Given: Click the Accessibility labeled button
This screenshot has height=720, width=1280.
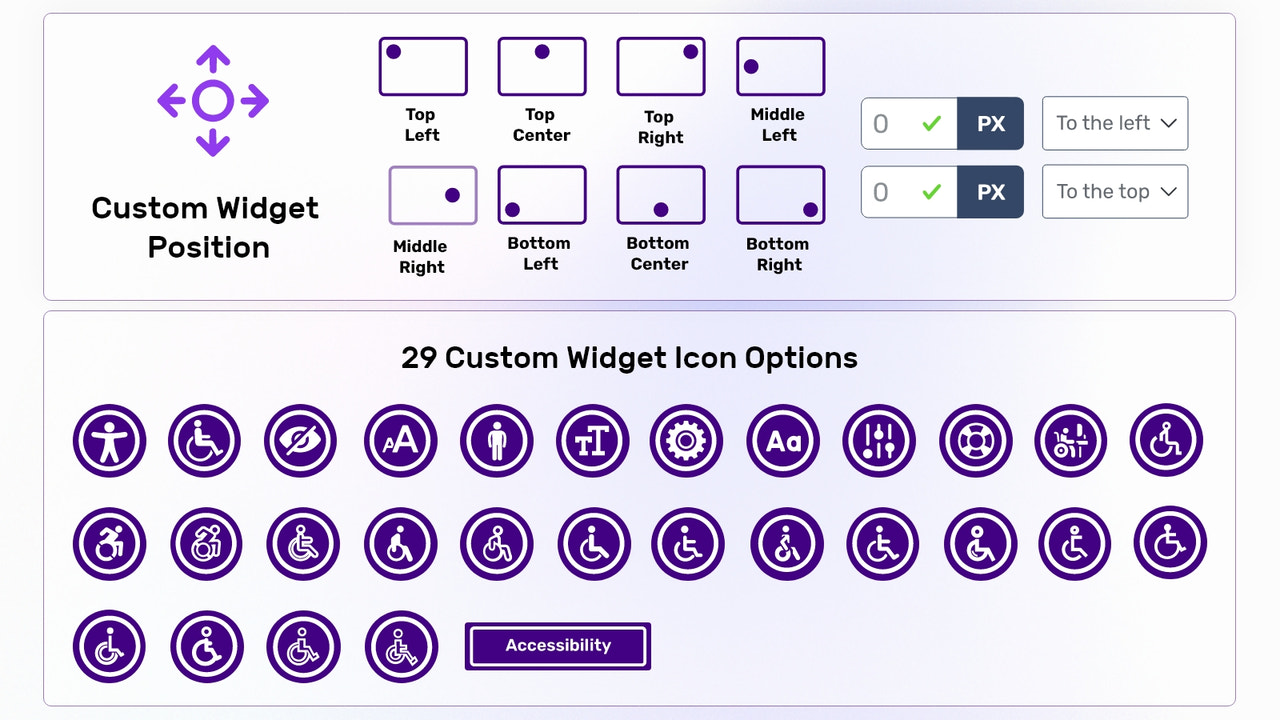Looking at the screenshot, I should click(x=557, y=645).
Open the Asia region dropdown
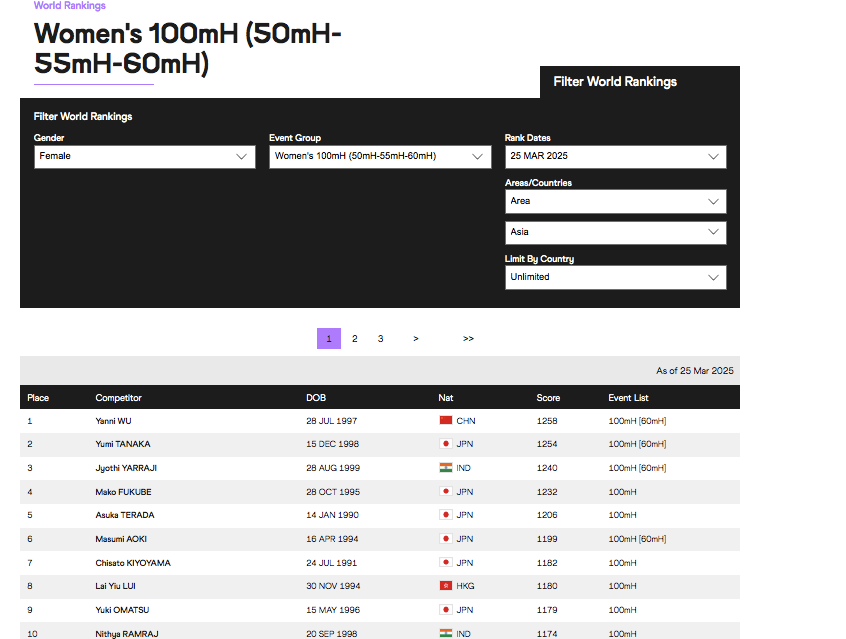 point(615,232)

= = = = =

Only the lines starting at the one that holds "This screenshot has height=720, width=1280." and ending at the last line of the data belong in your answer. Please set them down exactly and omit the pictures.

Solved exercise |
This screenshot has height=720, width=1280.
Looking at the screenshot, I should click(x=557, y=645).
Open the Asia region dropdown
 point(615,232)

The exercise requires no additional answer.